Selected excerpt
□ □ □ □ □
It just keeps getting better

Editors not: This article was originally published in 2007. While some of the gear options have changed, the wisdom remains the same.

Several significant advances in base layer insulation make now as good a time as any to bring our cold weather riding gear tips up to date. When the story first ran as All Weather Riding Gear back in 2000, there wasn't much available in the way of keeping you warm beyond heated clothing. Now it's possible to travel for an hour or two at 50 degrees or below without having to plug in.

For longer rides you're still going to want to plug in when temps drop below 50, but what you wear underneath is critical to minimizing the usage of electric clothing which can zap an old battery in a short distance if you're not careful.

Above right: Gerbing's eXtreme Element jacket & pants combines all the benefits of a textile riding suit together with heated liners.


What you wear next to your skin will play a critical factor in keeping you warm when it's cold out. A good base layer is the key to staying warmer longer. You'll want a layer that will wick any moisture your body produces away from your skin. Cotton underwear and t-shirts won't, so nix them from your list. Wool and other natural fabrics do an okay job but the best performance we've seen comes from synthetics like polyester, rayon, lycra and otherwise. Blends tend to be the best. It's important not to get into a blend designed for active sports like football and soccer. These blends are designed to literally suck moisture from your skin so if you're sitting on a motorcycle all day you can expect a lot of itching with a product like Under Armor.


Before we can put our socks on it's a good idea to apply some foot powder first. We want to minimize the moisture your feet produce so sprinkle some good foot powder into your socks before slipping them on over your feet. The best foot powder we've come across isn't touted as foot powder at all. Considered a novelty by its name, Anti Monkey Butt Powder actually does an exceptional job of keeping your keep dry.
□ □ □ □ □
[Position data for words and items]

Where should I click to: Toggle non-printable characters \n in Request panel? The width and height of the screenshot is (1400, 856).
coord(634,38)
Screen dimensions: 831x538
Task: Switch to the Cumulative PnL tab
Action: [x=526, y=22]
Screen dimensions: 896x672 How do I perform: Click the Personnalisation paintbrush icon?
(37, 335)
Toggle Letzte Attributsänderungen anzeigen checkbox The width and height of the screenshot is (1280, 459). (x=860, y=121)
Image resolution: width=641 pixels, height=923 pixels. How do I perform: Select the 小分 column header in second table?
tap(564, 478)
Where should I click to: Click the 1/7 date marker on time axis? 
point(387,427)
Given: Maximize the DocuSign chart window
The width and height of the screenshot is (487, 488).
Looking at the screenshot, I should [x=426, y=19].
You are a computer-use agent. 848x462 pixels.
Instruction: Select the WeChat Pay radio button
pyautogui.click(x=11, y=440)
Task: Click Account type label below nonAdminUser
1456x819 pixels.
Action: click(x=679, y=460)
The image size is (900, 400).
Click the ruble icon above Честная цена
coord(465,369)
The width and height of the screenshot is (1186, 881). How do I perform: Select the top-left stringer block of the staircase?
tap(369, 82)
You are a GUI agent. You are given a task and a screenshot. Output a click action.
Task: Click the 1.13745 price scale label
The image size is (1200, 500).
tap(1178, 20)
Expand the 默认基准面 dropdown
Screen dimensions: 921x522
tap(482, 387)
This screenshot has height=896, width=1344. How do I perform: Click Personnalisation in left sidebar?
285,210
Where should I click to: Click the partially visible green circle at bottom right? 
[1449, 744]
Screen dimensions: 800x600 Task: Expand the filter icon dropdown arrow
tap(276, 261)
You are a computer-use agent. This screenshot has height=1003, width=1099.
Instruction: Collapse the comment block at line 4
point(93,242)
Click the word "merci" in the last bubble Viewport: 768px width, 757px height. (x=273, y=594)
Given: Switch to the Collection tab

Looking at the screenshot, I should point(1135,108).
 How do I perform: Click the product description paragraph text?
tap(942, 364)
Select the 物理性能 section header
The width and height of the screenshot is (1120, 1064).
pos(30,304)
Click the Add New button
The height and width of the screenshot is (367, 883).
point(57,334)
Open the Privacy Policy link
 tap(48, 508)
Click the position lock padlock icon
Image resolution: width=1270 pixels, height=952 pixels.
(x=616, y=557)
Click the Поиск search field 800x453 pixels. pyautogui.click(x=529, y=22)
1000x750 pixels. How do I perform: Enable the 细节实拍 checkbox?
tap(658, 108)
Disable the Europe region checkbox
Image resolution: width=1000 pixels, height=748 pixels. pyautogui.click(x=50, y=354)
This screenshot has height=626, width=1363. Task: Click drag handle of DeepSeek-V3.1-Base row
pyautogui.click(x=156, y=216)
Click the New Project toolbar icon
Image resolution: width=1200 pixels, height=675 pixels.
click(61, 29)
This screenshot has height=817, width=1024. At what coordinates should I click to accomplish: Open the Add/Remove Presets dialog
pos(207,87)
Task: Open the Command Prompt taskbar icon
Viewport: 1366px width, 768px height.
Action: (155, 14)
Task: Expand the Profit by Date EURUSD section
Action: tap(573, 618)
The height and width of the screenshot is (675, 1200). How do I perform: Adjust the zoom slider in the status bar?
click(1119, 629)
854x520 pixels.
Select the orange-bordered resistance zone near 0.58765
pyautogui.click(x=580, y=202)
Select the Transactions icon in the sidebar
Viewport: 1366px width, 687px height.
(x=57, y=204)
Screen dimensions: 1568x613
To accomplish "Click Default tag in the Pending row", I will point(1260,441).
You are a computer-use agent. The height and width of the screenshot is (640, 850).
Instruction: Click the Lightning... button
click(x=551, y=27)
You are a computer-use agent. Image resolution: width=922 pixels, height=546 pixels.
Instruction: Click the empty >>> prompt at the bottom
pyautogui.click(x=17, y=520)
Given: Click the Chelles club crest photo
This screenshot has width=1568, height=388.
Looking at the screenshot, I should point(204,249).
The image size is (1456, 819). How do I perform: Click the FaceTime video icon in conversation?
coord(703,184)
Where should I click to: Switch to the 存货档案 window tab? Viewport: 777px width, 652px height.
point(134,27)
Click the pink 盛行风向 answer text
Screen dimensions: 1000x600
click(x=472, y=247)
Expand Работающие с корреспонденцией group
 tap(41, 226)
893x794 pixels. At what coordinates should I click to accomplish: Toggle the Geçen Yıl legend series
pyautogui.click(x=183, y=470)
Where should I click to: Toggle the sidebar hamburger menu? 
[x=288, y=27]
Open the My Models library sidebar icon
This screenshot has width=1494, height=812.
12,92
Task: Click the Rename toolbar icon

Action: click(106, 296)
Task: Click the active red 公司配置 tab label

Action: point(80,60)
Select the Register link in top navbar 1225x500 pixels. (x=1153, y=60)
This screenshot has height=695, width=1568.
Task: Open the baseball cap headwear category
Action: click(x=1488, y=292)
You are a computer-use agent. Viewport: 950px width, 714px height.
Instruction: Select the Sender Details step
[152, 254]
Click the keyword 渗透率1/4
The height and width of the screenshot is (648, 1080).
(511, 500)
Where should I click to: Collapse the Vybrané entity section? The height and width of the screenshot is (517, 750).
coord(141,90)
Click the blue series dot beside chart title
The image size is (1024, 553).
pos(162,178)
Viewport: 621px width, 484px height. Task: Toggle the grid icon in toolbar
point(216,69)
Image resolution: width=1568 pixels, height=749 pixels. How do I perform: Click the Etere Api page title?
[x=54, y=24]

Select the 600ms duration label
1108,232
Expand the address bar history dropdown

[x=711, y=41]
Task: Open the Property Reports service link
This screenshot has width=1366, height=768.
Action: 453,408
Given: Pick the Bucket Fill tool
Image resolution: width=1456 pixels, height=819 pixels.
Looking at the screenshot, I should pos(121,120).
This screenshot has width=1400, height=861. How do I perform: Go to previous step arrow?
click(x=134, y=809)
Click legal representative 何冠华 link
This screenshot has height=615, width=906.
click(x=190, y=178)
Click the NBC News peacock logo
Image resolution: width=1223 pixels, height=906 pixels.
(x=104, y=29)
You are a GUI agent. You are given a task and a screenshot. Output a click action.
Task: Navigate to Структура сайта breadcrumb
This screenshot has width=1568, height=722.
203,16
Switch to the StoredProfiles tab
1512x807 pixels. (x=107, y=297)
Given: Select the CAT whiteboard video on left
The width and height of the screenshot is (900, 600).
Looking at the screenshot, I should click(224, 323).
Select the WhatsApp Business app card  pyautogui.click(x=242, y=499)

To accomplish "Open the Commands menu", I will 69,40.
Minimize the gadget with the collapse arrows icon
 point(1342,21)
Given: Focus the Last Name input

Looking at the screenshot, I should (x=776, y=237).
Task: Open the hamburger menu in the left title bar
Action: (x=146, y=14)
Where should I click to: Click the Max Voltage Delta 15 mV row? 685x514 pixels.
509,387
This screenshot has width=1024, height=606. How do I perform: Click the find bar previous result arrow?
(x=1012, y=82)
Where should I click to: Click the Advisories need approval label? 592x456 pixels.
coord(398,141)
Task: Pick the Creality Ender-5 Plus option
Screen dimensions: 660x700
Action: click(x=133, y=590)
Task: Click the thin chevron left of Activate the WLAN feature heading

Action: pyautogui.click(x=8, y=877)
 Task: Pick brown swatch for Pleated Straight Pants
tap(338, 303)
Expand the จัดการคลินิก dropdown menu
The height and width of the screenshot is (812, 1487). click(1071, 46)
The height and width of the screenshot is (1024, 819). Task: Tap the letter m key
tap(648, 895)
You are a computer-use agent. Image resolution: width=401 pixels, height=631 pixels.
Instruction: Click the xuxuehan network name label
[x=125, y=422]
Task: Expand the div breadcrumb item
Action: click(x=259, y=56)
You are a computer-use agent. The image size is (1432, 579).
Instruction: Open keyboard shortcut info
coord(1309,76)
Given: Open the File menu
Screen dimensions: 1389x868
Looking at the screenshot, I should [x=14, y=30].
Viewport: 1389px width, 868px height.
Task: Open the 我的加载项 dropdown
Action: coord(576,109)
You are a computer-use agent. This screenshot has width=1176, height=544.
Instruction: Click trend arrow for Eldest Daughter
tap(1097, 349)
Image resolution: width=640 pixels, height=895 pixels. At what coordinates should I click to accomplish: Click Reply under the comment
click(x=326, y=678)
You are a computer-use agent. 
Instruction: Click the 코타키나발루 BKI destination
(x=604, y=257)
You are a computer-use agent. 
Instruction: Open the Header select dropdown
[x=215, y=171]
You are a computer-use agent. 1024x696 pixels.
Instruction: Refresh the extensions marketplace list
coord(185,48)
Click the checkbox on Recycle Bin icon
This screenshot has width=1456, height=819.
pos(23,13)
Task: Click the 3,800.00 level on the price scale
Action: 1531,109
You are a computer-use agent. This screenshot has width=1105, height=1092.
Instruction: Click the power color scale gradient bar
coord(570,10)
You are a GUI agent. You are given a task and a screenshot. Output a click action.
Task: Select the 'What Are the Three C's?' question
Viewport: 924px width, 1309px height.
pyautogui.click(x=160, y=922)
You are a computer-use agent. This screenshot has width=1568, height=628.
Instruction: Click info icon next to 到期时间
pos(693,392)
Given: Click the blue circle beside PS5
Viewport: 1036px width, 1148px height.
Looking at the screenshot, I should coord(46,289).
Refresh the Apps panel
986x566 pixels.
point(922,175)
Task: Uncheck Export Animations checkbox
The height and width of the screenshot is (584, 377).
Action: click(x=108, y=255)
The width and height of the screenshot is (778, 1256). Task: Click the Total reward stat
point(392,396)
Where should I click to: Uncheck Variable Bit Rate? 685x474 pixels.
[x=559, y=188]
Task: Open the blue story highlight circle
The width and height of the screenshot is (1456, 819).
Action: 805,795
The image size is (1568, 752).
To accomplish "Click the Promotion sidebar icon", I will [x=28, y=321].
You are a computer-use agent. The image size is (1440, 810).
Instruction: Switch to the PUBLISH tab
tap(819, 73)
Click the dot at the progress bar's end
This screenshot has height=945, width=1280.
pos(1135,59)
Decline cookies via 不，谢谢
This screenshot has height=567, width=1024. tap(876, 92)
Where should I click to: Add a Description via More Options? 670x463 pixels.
□ □ □ □ □
Requirements
Extend the article on cold-weather motorcycle riding gear, picking up after its final sentence. The records were taken from a separate source.

Final result
Again the idea here is to wick moisture away from the skin. That won't happen with a cotton sock. Leave them at home if you have them. Ditto for blends that include cotton. Like base layers, you'll get so-so results with natural blends like wool, hemp and otherwise. The best results in our testing point to a new type of blend that uses ceramic and wood fiber woven into a polyester synthetic. Known as Ceramic Winter Sokz , these socks insulate and wick the moisture better than any other product we've tested. They are not bulky, allowing an airspace to form in your boot providing extra insulation and, as we'll see in a moment, they become a base layer if you suit up in full electric gear.


Keeping your core warm will do more good than any other tip you read in this article. This is where we make the base layer t shine. A good synthetic t like Source Substrates Vapor Basic Long Sleeve T made with intera yarn combined with the Andiamo! long sleeve base layer t creates the first ingredient in a recipe for heat! The Vapor t takes the body heat emanating from the base layer and stores it. If you get too hot simply remove the Vapor t.


The next part of the recipe for heat is to wear a warm jacket liner. Most of the jacket liners we've seen that come with shelf brands like Teknic, First Gear and others are fine when temps are in the 60s or higher, but below 60 takes a more serious garment to trap and retain heat. Outdoor Research's Neoplume Jacket is a thin lightweight mid-layer made with Primaloft. It does an excellent job on the road, even into the high 30s, of storing heat at the core.


Textile outer gear is the preferred shell for riding in the cold. It gives a little more space-wise, allowing you the room you need for a good mid-layer inside. Look for textile gear with zip-out liners so you can adjust it to whatever weather condition you're in. Lots of people have learned the hard way that even though a manufacturer claims their gear is waterproof - it's not. Don't buy low cost gear if you want to stay water tight. Spend a little more, ask around and then purchase a reliable brand and model of jacket and pants. Fans of the Kilimanjaro line from First Gear should check out the companies latest TPG (Technical Performance Gear) line.


In really cold conditions, donning your rain gear will add an additional layer and help retain your body heat better and longer. Again, don't buy this on the cheap. You get what you pay for.  Nelson-Rigg's Volante two piece is a favorite around the SR! offices.


A balaclava can help keep the cold out and warm your head and neck a bit as you ride, especially if you insist on riding with an open face half shell helmet. And if the latter is the case, you'll want to spend the money to find one with Gore's Wind Stopper in the fabric. If you wear a full face helmet, you may not need the balaclava stretched up over your head in which case you can below your ears and morph it into a neck gator. Balaclavas and neck gators utilizing Wind Pro are made by Outdoor Research .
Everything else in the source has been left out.